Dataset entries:
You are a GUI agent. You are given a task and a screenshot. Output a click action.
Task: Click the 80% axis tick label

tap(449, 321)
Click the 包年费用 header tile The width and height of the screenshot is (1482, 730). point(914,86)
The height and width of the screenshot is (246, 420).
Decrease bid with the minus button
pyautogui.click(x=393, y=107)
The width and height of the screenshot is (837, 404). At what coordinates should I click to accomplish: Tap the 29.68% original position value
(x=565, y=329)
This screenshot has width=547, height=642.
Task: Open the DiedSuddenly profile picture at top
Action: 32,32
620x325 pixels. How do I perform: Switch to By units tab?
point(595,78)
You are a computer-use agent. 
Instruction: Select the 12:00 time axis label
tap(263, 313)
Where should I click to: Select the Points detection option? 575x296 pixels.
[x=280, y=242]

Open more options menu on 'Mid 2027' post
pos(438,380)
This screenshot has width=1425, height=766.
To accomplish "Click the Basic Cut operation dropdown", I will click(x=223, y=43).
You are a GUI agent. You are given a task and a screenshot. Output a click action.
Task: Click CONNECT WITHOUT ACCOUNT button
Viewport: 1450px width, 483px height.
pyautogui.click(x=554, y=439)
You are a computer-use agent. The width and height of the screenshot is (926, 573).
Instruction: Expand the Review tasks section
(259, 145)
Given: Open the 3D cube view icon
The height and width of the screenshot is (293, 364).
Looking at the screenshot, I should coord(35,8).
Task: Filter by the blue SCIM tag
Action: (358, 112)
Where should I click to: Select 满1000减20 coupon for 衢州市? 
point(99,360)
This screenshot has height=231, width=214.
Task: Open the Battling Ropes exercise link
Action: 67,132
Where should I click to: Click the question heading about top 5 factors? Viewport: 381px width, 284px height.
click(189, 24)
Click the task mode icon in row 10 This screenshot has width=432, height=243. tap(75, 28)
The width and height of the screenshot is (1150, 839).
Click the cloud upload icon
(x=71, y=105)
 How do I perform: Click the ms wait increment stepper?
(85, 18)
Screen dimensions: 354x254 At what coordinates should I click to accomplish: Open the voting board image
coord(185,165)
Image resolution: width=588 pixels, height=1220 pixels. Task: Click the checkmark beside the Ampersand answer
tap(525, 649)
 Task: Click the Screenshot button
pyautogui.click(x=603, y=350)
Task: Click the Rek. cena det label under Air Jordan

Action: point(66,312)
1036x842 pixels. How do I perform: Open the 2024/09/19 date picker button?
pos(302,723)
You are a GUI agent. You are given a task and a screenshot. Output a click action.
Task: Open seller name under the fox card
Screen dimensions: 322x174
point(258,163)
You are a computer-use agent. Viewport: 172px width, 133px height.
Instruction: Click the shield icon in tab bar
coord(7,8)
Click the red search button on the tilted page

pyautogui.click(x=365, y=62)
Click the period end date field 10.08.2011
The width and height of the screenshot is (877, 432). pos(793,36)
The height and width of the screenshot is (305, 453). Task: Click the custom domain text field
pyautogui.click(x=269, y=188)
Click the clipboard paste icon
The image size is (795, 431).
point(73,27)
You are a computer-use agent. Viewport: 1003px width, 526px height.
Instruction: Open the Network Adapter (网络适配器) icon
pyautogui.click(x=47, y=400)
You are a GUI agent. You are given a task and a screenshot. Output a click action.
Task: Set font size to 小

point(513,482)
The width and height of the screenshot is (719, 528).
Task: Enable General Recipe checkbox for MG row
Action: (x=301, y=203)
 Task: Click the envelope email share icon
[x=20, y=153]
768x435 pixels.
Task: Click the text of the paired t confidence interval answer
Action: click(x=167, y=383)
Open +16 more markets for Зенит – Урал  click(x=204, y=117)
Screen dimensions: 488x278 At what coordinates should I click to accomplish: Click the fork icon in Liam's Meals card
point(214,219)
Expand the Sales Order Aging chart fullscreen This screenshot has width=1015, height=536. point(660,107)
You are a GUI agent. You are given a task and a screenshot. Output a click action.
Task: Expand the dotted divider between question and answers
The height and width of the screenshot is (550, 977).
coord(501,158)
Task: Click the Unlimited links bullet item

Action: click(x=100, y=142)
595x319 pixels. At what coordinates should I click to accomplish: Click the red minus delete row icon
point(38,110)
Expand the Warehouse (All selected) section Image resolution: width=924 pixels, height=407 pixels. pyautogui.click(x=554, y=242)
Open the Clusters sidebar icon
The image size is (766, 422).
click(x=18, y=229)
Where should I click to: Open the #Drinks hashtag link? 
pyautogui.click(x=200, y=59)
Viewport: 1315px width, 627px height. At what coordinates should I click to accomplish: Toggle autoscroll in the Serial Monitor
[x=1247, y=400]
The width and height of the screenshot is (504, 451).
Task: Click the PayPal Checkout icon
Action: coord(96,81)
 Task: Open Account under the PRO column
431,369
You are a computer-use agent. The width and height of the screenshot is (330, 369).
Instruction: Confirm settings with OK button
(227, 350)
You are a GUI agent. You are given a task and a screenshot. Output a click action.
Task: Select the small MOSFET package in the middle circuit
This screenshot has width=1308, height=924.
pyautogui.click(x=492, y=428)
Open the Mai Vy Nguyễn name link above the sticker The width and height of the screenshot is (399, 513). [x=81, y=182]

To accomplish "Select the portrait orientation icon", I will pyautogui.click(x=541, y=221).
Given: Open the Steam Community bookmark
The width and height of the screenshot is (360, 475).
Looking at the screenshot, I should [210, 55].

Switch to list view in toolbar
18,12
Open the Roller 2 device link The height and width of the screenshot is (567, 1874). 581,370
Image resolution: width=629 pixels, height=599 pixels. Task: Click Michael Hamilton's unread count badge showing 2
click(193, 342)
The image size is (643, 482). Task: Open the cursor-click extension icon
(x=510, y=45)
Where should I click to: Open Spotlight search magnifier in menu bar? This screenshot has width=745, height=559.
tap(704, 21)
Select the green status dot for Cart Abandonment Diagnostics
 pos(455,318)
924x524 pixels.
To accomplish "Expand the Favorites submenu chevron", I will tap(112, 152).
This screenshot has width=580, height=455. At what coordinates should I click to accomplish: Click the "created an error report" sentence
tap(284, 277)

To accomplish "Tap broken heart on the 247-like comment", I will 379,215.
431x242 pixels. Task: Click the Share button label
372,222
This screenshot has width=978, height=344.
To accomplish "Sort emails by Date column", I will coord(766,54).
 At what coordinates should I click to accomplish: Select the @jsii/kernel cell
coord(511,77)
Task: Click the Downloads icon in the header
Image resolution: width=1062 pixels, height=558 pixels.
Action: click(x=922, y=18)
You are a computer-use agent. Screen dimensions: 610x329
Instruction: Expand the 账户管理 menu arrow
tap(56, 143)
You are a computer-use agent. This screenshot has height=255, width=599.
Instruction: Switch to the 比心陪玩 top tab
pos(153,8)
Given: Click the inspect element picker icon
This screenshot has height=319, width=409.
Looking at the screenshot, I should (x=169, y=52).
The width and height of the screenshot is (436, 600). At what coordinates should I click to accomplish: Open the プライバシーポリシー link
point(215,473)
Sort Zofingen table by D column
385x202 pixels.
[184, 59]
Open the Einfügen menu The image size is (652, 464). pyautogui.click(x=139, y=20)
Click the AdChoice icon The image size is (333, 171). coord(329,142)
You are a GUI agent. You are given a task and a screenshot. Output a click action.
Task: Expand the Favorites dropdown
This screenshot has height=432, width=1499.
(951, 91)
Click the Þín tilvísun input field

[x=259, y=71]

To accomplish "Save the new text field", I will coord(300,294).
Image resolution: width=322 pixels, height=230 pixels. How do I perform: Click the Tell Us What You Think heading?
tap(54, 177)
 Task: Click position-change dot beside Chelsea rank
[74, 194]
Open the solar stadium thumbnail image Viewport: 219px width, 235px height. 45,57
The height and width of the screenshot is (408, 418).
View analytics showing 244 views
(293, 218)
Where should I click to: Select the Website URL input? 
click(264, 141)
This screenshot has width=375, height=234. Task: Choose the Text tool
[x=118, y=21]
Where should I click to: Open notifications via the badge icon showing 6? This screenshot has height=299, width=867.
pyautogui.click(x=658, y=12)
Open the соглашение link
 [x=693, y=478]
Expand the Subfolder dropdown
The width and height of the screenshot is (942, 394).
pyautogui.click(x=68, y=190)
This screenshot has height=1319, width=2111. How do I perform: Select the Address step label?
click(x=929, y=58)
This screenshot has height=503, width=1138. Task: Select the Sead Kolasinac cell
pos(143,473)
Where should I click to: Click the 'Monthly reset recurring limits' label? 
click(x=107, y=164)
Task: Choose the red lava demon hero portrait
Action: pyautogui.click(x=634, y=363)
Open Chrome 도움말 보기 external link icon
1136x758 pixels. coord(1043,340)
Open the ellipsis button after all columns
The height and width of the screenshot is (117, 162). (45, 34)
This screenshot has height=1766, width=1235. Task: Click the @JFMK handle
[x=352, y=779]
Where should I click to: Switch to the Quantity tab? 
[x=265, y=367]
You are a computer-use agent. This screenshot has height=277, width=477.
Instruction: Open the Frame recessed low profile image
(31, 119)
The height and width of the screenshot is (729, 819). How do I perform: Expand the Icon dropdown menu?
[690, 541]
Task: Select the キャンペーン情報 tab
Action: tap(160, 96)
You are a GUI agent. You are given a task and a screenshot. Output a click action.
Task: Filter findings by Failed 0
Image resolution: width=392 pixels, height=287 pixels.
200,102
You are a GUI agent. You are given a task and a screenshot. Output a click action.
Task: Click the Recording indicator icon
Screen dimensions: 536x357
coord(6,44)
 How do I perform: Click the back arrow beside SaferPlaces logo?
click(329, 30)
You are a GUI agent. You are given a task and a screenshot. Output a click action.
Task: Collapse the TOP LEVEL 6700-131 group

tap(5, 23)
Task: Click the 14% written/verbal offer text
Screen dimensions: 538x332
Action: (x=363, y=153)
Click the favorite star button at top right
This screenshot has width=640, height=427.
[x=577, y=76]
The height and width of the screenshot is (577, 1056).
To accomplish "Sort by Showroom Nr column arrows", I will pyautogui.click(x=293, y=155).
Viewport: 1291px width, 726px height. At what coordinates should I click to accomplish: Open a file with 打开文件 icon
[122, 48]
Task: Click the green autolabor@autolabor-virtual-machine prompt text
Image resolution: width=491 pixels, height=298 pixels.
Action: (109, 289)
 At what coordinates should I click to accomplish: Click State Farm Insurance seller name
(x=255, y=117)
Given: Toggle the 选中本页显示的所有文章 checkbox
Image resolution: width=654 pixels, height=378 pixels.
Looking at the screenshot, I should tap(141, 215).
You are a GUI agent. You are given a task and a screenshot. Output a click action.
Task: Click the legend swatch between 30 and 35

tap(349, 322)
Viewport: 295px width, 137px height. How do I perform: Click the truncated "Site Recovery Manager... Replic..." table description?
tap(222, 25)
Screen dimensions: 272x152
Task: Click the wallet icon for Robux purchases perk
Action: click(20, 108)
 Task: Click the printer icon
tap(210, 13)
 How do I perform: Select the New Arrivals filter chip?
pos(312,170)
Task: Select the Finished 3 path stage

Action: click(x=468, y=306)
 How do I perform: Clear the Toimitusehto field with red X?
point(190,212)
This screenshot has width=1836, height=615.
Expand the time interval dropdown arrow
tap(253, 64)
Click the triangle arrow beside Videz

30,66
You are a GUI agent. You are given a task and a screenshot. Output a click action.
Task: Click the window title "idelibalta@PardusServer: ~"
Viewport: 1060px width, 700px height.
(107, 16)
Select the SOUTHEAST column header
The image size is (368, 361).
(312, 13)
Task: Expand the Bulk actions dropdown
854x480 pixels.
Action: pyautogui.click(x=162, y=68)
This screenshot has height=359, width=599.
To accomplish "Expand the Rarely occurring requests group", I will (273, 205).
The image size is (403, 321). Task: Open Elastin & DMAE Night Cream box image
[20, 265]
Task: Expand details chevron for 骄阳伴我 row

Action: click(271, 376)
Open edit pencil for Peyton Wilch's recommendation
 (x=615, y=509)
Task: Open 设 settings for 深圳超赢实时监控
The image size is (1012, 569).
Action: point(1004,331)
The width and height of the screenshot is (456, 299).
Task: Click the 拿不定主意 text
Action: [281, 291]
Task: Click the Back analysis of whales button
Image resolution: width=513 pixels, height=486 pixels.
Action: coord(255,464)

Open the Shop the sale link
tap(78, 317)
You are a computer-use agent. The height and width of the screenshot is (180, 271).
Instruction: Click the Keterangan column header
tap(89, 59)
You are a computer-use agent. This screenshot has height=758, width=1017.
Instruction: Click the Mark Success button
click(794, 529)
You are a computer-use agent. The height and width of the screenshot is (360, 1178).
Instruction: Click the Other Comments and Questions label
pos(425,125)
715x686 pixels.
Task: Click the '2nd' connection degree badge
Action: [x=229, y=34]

REQUIRED ACTION — Your task is to restate, word for word, the lines from the beginning of the records to the line with "The height and width of the screenshot is (246, 420).", inclusive.

WRITTEN SOLUTION —
You are a GUI agent. You are given a task and a screenshot. Output a click action.
Task: Click the 80% axis tick label

tap(449, 321)
Click the 包年费用 header tile The width and height of the screenshot is (1482, 730). point(914,86)
The height and width of the screenshot is (246, 420).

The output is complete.